Insuring more Americans will help keep people out of the emergency room and thereby cut costs, some advocates of the new health law said during the debate on it. “The uninsured will get coverage, no longer left to the emergency room for medical care,” House Speaker Nancy Pelosi wrote in Roll Call in May.
But those on the ER frontlines beg to differ. Two-thirds of emergency department administrators believe that the law will increase their patient volume, while just 5 percent say patient volume will decrease, according to a new survey of more than 600 administrators conducted by the Schumacher Group, a Louisiana firm that manages 187 emergency departments across the country. Part of the problem may be the shortage of primary care physicians: 64 percent predicted their emergency department would see more patients unable to get into a doctor’s office right away.

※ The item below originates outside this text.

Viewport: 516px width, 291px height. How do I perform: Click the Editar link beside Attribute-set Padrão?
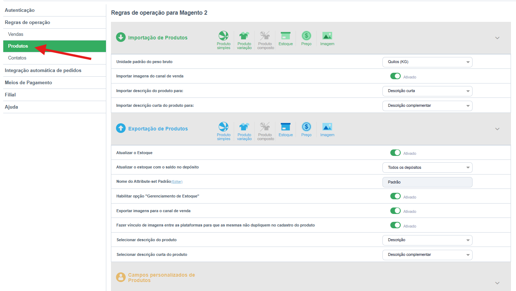[177, 182]
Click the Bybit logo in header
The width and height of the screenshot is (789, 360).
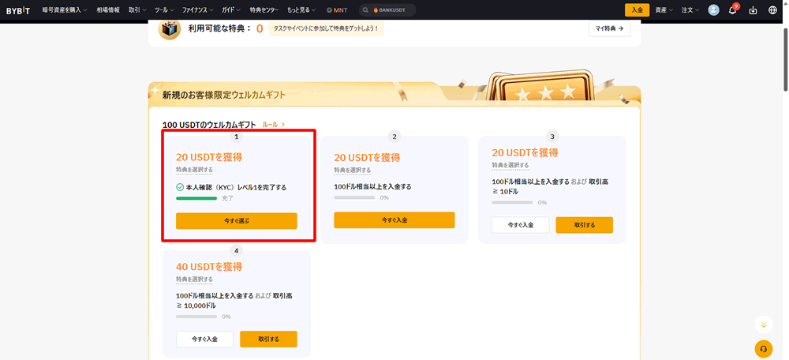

“I would expect a lot more gridlock” in emergency departments, and “more boarding of patients” while they wait to be transferred to other hospital departments, says Kip Schumacher, chairman and CEO of the Schumacher Group. Many patients already have a difficult time getting a doctor’s appointment. As more people gain insurance under the new health law, the problem is likely to get worse. “Where you used to get an appointment in a week or so,” he says, “now you may wait four.”
Studies suggest the administrators’ concerns may be well-founded. A 2010 brief by the National Center for Health Statistics, part of the Centers for Disease Control and Prevention, found that while the uninsured were slightly more likely than the privately insured to have visited the ER in the past year, Medicaid recipients were far more likely to do so than both groups.
A study by the Robert Wood Johnson Foundation produced similar findings: after adjusting for health, income and other factors, uninsured patients used the ER at the same rate as the privately insured, while Medicaid patients used the ER at much higher rates.
Under the new law, Medicaid will be extended to all adults earning less than 133 percent of the federal poverty level, which will add 16 million more people to the program by 2019, according to the Congressional Budget Office.
There are more than 120 million ER visits each year. Administrators are understandably worried about increases. The idea that health insurance coverage will help keep people healthy and out of the emergency room “sounds great in principle,” says Schumacher, “but that’s not what happened in Massachusetts.” The state’s universal health insurance law was passed in 2006, and officials hoped improved coverage would keep people out of the ER. But emergency visits instead rose by 9 percent from 2004 to 2008.
The survey of ED administrators also found:
- Nearly three-quarters said that a shortage of specialist physicians available to cover the ER posed at least a moderate risk to their patients.
- Seventy-three percent reported that their hospitals had invested in electronic medical records; 56 percent of those who had invested said that it was not worth the cost, but 76 percent believe it will eventually pay off.
- Seventy percent reported that they boarded mental/behavioral health patients for 24 hours or more because they were unable to transfer them to an inpatient facility. Ten percent said they had boarded mental health/behavioral patients for as long as a week or more.